Se pusieron de nuevo a caminar hacia el principio del pueblo, la casa de Sofía era la primera a la izquierda según se entraba en O Moucho. De piedra, como todas, tenía una planta baja y otro bajo techo. Se entraba en ella por una puerta de madera muy típica, de estas que están partidas por la mitad a lo ancho. A la derecha del pequeño vestíbulo estaba la cocina con todos los adelantos modernos y además una lareira9 , enfrente de ella estaba el salón, decorado de manera rústica con muebles de castaño y con un equipo de televisión moderno y no demasiado grande. A continuación del salón, justo al lado del arranque de la escalera, estaba la biblioteca y, más allá, el dormitorio de Sofía. Por la otra parte, atravesando el pasillo, estaba el taller de restauración de muebles que estaba comunicado con el almacén, donde Sofía amontonaba los muebles ya arreglados y los que esperaban su turno, por medio de una puerta corredera y, enfrente de ella, otra puerta que daba a la parte de atrás de la casa, donde había un jardín con flores y manzanos, nogales, almendros, limoneros y un par de robles bien grandes, debajo de los cuales había un par de mesas de piedra.

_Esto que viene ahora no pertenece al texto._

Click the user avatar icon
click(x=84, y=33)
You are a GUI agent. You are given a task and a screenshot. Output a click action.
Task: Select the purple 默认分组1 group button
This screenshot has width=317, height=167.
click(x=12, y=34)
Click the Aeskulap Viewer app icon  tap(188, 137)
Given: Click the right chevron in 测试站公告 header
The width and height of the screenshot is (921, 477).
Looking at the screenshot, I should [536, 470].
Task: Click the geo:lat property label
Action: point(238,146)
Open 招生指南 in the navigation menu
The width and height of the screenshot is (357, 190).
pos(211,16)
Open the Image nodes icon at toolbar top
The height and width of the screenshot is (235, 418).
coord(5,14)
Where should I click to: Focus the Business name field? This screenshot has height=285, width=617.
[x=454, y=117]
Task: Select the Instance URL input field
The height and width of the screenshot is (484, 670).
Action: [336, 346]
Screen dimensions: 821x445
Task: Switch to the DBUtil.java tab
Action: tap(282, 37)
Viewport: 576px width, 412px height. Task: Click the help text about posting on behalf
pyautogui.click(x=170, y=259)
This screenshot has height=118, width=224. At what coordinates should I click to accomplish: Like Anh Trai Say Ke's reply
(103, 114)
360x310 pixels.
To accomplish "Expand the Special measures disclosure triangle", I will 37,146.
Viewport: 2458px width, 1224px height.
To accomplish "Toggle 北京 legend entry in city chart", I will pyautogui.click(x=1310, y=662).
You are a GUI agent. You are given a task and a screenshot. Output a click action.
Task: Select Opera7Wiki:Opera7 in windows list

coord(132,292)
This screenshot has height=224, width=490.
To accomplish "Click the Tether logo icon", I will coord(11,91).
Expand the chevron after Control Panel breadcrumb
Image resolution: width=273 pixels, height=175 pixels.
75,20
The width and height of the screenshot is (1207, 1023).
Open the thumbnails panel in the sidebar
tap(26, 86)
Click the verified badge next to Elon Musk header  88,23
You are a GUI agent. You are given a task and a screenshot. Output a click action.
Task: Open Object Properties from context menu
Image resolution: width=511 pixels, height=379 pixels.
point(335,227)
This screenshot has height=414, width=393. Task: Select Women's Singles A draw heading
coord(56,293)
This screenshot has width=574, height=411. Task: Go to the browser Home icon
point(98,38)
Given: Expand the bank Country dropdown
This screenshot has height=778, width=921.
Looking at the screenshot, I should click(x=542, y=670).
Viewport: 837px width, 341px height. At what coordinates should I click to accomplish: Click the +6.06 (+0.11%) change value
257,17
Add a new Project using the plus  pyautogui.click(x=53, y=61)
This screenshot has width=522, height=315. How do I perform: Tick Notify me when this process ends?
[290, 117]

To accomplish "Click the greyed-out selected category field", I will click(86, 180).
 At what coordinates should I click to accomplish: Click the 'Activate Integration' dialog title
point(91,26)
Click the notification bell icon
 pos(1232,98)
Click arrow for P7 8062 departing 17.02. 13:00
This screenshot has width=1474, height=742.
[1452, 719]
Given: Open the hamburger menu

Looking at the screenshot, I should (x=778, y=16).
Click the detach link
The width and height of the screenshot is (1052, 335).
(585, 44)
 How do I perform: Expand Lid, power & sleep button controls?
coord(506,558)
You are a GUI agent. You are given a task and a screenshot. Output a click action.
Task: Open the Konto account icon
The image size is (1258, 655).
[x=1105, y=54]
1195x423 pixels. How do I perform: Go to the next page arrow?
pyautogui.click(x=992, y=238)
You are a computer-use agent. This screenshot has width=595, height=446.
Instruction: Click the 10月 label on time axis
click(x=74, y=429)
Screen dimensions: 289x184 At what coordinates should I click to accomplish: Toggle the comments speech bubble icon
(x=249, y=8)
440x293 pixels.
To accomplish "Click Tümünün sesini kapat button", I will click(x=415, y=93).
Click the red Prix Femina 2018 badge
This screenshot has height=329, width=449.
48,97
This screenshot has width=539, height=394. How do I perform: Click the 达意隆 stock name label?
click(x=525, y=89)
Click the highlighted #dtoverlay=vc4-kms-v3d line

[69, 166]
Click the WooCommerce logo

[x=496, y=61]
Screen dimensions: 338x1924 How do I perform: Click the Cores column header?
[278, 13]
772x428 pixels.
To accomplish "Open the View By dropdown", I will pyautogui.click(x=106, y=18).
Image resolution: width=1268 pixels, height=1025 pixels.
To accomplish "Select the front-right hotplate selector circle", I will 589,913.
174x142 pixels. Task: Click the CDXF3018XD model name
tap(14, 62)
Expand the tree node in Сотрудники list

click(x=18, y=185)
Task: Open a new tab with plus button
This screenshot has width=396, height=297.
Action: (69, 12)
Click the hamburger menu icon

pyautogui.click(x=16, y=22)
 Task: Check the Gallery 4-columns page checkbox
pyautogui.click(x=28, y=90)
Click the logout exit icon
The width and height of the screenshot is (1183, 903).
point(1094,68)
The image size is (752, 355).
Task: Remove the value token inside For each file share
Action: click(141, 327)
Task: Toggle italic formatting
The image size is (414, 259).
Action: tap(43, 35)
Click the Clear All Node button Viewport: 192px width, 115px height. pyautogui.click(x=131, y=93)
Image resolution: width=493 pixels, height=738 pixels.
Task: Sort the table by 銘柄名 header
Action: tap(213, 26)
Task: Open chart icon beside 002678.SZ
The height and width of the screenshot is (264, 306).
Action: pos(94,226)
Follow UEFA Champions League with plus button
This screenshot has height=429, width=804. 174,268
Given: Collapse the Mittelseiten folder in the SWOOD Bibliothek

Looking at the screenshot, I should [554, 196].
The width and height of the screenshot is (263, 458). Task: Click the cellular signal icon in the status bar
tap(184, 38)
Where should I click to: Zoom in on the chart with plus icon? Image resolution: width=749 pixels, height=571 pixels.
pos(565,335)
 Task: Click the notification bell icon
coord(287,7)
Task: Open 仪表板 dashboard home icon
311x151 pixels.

De repente empezó a sonar una música muy bella que provenía del piso superior.
–¿De dónde viene esa música? –preguntó Luís que no había visto en ninguna de las habitaciones nada que pudiese producirla.
–En la parte de arriba, debajo del tejado, hay más habitaciones, y en este momento tengo dos personas invitadas. ¿Quieres verlas?
–No sé. ¿No les molestaremos? –respondió él, no muy convencido de desear ver gente nueva, y más si no la concocía.
–Yo pienso que no. Ven.
Subieron por la escalera de madera, que tenía una barandilla del mismo material, hasta llegar al desván que estaba dividido en habitaciones de la misma manera que el piso bajo. Fueron directamente a la estancia que se encontraba en medio, en la parte derecha de la escalera, Sofía llamó a la puerta, la música bajó de volumen y Luís pudo escuchar unos pasos que se acercaban, cuando la puerta se abrió Luís dejó escapar un grito de alegría.
–¡Carla! ¡Jorge! ¡No me lo puedo creer! –exclamó al mismo tiempo que se acercaba a sus viejos amigos y les daba un abrazo, emocionado. –¡Mira que eres argalleira10 ! ¡No decirme nada!
–Deseaba ver cómo reaccionabas al verlos –respondió Sofía. –Además, yo quería decírtelo pero ellos, cuando llamaste el otro día, estaban delante cuando respondí a la llamada, me hicieron señas para que callase.
–¿Qué hacéis aquí? ¿Cómo os ha ido en la vida? –preguntó Luís mientras entraba en la habitación y se sentaba entre Carla y Jorge, en un enorme sofá que había a la derecha de la puerta.
–Una visita a Sofía. De vez en cuando nos juntamos aquí o en mi casa, en Venecia –respondió Carla que se había dejado crecer su cabello rubio y ahora llevaba dos trenzas.
Luís se quedó por un momento mirando a su amiga: siempre le habían gustado sus ojos verdes con aquellas largas y espesas pestañas. En ese momento vestía un pantalón corto de color azul oscuro, que dejaba ver unas largas y fuertes piernas morenas, y unas sandalias.